[Dataset excerpts]
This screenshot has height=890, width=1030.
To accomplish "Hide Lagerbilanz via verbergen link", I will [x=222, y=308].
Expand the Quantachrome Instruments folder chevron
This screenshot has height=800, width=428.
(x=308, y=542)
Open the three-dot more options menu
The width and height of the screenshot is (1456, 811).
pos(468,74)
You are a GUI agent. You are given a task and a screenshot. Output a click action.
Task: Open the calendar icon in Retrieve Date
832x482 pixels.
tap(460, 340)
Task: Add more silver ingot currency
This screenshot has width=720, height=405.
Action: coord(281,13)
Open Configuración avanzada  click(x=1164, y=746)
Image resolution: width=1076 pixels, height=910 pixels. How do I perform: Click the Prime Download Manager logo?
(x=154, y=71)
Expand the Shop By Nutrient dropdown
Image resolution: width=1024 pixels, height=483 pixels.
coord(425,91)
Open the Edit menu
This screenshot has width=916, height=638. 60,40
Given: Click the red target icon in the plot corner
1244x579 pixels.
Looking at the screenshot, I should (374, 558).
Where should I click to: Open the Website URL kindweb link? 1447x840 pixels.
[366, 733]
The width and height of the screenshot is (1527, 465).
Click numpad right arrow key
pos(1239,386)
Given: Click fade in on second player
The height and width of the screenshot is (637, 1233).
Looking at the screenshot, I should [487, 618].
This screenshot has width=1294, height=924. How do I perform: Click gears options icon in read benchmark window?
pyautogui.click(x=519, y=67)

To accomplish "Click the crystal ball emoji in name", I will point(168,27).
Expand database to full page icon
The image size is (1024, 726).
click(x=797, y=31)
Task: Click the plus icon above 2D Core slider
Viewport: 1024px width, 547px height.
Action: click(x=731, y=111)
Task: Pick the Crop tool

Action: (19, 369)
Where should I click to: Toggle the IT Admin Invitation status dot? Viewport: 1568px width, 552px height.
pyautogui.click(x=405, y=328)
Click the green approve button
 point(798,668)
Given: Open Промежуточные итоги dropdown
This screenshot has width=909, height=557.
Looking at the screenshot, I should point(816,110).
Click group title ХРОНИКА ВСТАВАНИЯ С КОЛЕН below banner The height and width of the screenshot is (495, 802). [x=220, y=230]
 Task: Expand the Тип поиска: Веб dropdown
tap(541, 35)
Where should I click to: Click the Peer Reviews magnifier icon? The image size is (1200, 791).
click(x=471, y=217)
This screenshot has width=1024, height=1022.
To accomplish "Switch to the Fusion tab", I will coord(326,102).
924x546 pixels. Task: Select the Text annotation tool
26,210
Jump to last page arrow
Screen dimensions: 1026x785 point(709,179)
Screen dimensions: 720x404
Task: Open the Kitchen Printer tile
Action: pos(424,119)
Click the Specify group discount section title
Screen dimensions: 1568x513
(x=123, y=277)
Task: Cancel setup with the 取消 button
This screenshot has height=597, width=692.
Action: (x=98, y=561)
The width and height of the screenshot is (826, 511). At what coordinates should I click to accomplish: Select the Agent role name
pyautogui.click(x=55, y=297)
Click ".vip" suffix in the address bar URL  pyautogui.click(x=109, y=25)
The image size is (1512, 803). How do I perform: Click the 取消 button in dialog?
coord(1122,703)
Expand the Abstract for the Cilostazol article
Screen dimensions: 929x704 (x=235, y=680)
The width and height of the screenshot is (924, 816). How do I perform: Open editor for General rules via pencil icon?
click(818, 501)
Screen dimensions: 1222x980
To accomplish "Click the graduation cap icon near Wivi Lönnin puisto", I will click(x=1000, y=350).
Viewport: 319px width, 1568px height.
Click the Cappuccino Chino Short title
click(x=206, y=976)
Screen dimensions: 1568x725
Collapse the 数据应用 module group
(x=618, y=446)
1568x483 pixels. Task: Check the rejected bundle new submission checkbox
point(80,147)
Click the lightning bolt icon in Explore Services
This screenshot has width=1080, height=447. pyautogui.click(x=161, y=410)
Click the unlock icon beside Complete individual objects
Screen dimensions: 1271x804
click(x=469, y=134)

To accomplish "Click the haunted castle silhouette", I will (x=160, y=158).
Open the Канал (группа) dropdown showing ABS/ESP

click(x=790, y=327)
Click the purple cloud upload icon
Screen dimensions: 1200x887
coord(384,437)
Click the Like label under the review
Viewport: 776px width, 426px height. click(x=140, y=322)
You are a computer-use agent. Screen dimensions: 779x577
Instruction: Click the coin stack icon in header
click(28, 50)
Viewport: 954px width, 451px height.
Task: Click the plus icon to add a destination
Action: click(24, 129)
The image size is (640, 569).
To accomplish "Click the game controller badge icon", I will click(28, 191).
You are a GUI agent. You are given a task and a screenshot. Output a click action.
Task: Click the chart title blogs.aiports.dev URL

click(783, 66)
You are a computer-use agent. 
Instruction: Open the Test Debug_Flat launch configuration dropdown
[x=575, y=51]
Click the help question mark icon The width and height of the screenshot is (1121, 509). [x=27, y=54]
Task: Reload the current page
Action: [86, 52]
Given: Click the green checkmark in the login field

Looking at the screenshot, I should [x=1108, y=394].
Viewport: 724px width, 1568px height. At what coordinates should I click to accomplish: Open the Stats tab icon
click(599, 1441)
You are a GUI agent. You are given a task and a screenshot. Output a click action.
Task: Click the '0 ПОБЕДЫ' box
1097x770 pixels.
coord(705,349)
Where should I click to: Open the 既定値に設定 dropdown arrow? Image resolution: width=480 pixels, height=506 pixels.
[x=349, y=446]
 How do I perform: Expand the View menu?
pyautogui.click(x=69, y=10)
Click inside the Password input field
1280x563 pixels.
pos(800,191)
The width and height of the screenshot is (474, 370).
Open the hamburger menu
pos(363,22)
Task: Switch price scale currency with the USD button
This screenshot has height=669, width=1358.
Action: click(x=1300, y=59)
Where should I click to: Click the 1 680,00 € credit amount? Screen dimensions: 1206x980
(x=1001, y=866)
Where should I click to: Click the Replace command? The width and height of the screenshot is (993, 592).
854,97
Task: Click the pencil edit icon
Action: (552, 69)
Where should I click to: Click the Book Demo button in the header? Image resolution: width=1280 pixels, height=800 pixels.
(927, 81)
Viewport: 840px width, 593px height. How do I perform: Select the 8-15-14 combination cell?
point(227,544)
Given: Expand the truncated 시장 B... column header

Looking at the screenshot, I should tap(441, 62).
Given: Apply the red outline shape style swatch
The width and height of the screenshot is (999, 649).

*EXERCISE DIRECTIONS*
Exact reproduction is required. Give the lines of the data from its first line through the line containing "Open the three-dot more options menu", and no others.

*TASK RESULT*
This screenshot has height=890, width=1030.
To accomplish "Hide Lagerbilanz via verbergen link", I will [x=222, y=308].
Expand the Quantachrome Instruments folder chevron
This screenshot has height=800, width=428.
(x=308, y=542)
Open the three-dot more options menu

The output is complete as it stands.